To those who are desirous of gaining information upon this interesting branch of antiquarian research, we strongly recommend Mr. Pinkerton’sEssay on Medals.

Having been led to offer these observations on ancient medals, we may, perhaps, be allowed to make one other digression on a subject naturally suggested by a visit to the vicarage of our reverend antiquary. The reader has been told, that “around his house he had arranged several precious relics, amongst which was an ancient cross, raised upon a platform on three steps.”

There is much obscurity with regard to the origin and uses of these stone crosses. We are, however, not disposed to enter into a discussion of such difficulty; but the reader may be gratified in having presented to him, in one view, a collection of such crosses as still exist in various parts of Cornwall.

Two types of stone crosses.

Four more types of stone crosses.

Note 7, p.49.--Bodies revolve on the shorter axis.

Note 7, p.49.--Bodies revolve on the shorter axis.

Note 7, p.49.--Bodies revolve on the shorter axis.

Upon this subject, the reader is requested to turn to page 138, where it is stated that a body will permanently rotate only on its shortest axis. The philosophy of the fact is simply this--while a body revolves on its axis, the component particles of its mass move in circles, the centres of which are placed in the axis; a centrifugal force therefore is generated, which is resisted by the cohesion of the parts of the mass, and this tendency of each particle to fly off is expended in exciting a pressure upon the axis; and it is this strain which produces the effect in question, the axis of no pressure being alone the permanent axis.

Vis Inertiæ, p. 59.--The criticism of the vicar upon this subject is scientifically judicious; but the literary reader who has justly appreciated his character, may be inclined to ask how it could have happened that he should have overlooked the classical authority by which the expression is countenanced; we cannot answer the question, but we will supply the deficiency. The connecting two ideas, which atfirst sight appear opposed to each other, constituted a figure of speech much used both by the Greeks and Romans. Euripides delighted in it, which was a sufficient reason for Aristophanes to satirise it. Horace has given us several examples of it, as “Insaniens sapientia”--“Strenua inertia.”

Note 8, p.62.--The mechanical powers.

Note 8, p.62.--The mechanical powers.

Note 8, p.62.--The mechanical powers.

Mechanical powers are simple arrangements by which we gain power at the expense of time; thus, if a certain weight can be raised to a certain height by unassisted strength, and the same thing is afterwards done with one tenth part of the exertion, through the use of a mechanic power, it will be found to occupy ten times as much time. In many cases, however, loss of time is not to be put in competition with the ability to do a thing; and since the advantages which the mechanical powers afford to man, by enabling him to perform feats which, without their assistance, would have been for ever beyond his reach, are incalculably great, the waste of time is overlooked, and is much more than balanced in the general result. It is true, that if there are several small weights, manageable by human strength, to be raised to a certain height, it may be full as convenient to elevate them one by one, as to take the advantage of the mechanical powers in raising them all at once; because the same time will be necessary in both cases: but suppose we should have an enormous block of stone, or a great tree, to raise; bodies of this description cannot be separated into parts proportionable to the human strength without immense labour, nor, perhaps, without rendering them unfit for those purposes to which they are to be applied; hence then the great importance of the mechanical powers, by the use of which a man is able to manage with ease a weight many times greater than himself.
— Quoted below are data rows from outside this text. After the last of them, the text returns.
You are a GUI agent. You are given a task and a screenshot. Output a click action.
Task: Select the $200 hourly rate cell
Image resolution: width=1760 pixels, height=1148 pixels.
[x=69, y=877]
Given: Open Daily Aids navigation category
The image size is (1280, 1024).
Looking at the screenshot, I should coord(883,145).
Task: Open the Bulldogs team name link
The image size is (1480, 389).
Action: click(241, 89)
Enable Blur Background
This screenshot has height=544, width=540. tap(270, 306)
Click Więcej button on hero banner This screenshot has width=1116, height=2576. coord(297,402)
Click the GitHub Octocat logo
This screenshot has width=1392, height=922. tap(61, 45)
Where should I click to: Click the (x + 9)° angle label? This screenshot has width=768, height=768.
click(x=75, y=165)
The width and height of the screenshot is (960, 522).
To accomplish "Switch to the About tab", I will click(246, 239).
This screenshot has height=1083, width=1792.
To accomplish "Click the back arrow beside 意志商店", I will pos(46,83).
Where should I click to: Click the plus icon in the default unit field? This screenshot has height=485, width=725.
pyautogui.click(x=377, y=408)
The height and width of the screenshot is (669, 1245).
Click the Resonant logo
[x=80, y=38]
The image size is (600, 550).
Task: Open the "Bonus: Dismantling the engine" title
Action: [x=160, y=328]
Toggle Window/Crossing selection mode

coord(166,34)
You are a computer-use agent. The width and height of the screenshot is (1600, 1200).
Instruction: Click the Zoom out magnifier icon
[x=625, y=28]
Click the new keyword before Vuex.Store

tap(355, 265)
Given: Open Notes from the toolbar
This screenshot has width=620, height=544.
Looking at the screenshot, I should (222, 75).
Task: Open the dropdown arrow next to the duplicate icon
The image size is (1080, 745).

To understand the principle of a mechanical power, we must revert to the doctrine of momentum. It will be remembered, that a small ball, weighing only two pounds, and moving at the rate of 500 feet in a second, will produce as much effect as a cannon ball of ten pounds in weight, provided it only moved at the rate of 100 feet in the same time; in like manner a ball weighing one pound may be made to balance another of five pounds, by placing it five times farther from the centre of motion; for in such a case,for every inch of space through which the large ball passes, the small one will traverse five inches, and will thus generate five times the momentum. This may be rendered still more evident by turning to page 161, and note thereon, where thesee-sawis described, which, in fact, is a true mechanical power. It will be at once evident, from an inspection of the figure, that the lesser boy will pass over a much greater space, in equal time, than the greater boy, and thus generate more momentum, which compensates for his defect in weight, and renders him a balance for his heavier companion.--Seenote 23.

Note 9, p.76.--Centre of gravity.

Note 9, p.76.--Centre of gravity.

Note 9, p.76.--Centre of gravity.

Those who have been in the habit of inspecting the works of the statuary, must frequently have detected the art which he has displayed in imparting stability to his figures, by lowering their centre of gravity. The bronze figure of Achilles, in Hyde Park, affords a very striking illustration of such ingenuity; it is evident, from the position and height of the figure, that, had not a mass of matter been added to its base, its stability would have been extremely precarious, since the slightest movement might have thrown its line of direction beyond the base; but the addition at the base renders such an accident impossible, by lowering its centre of gravity. Other examples of similar contrivance are presented in several celebrated statues, wherein stability is ensured by the judicious distribution of the draperies. In the celebrated statue of Peter at St. Petersburgh, the equilibrium of the mass is thus sustained by the introduction of a serpent twining upwards to his horse’s tail. The effect, however, is so unfortunate as to have given occasion for a wit to remark, “It is a very fine horse, but what a pity that he should have worms!” Nor have our celebrated painters overlooked a principle, the neglect of which would have withheld from the most symmetrical figures the charms of beautiful proportion.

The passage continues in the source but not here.